===== Information given
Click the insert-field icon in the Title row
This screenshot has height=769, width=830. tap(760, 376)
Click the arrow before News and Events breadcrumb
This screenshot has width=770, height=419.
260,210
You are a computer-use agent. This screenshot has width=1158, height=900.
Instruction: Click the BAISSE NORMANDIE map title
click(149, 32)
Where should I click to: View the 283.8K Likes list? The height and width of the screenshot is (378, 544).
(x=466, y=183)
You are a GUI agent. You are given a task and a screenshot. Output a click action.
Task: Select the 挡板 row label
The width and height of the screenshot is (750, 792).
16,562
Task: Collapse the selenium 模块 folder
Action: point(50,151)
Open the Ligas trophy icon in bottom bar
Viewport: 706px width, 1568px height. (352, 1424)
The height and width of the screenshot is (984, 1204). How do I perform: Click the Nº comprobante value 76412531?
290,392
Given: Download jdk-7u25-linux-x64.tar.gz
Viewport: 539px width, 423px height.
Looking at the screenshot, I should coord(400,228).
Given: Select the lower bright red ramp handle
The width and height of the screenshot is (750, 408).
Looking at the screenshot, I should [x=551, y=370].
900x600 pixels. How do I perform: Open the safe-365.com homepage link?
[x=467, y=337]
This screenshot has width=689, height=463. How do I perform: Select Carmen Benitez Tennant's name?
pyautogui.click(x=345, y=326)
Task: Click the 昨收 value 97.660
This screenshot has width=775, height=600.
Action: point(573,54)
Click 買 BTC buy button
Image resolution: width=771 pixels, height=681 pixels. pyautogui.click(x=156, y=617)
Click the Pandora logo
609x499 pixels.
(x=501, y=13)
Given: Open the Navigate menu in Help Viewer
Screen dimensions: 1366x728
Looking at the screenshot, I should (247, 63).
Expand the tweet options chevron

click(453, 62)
==========
Letter for letter, copy all of the entries above.

Click the insert-field icon in the Title row
This screenshot has height=769, width=830. tap(760, 376)
Click the arrow before News and Events breadcrumb
This screenshot has width=770, height=419.
260,210
You are a computer-use agent. This screenshot has width=1158, height=900.
Instruction: Click the BAISSE NORMANDIE map title
click(149, 32)
Where should I click to: View the 283.8K Likes list? The height and width of the screenshot is (378, 544).
(x=466, y=183)
You are a GUI agent. You are given a task and a screenshot. Output a click action.
Task: Select the 挡板 row label
The width and height of the screenshot is (750, 792).
16,562
Task: Collapse the selenium 模块 folder
Action: point(50,151)
Open the Ligas trophy icon in bottom bar
Viewport: 706px width, 1568px height. (352, 1424)
The height and width of the screenshot is (984, 1204). How do I perform: Click the Nº comprobante value 76412531?
290,392
Given: Download jdk-7u25-linux-x64.tar.gz
Viewport: 539px width, 423px height.
Looking at the screenshot, I should coord(400,228).
Given: Select the lower bright red ramp handle
The width and height of the screenshot is (750, 408).
Looking at the screenshot, I should [x=551, y=370].
900x600 pixels. How do I perform: Open the safe-365.com homepage link?
[x=467, y=337]
This screenshot has width=689, height=463. How do I perform: Select Carmen Benitez Tennant's name?
pyautogui.click(x=345, y=326)
Task: Click the 昨收 value 97.660
This screenshot has width=775, height=600.
Action: point(573,54)
Click 買 BTC buy button
Image resolution: width=771 pixels, height=681 pixels. pyautogui.click(x=156, y=617)
Click the Pandora logo
609x499 pixels.
(x=501, y=13)
Given: Open the Navigate menu in Help Viewer
Screen dimensions: 1366x728
Looking at the screenshot, I should (247, 63).
Expand the tweet options chevron

click(453, 62)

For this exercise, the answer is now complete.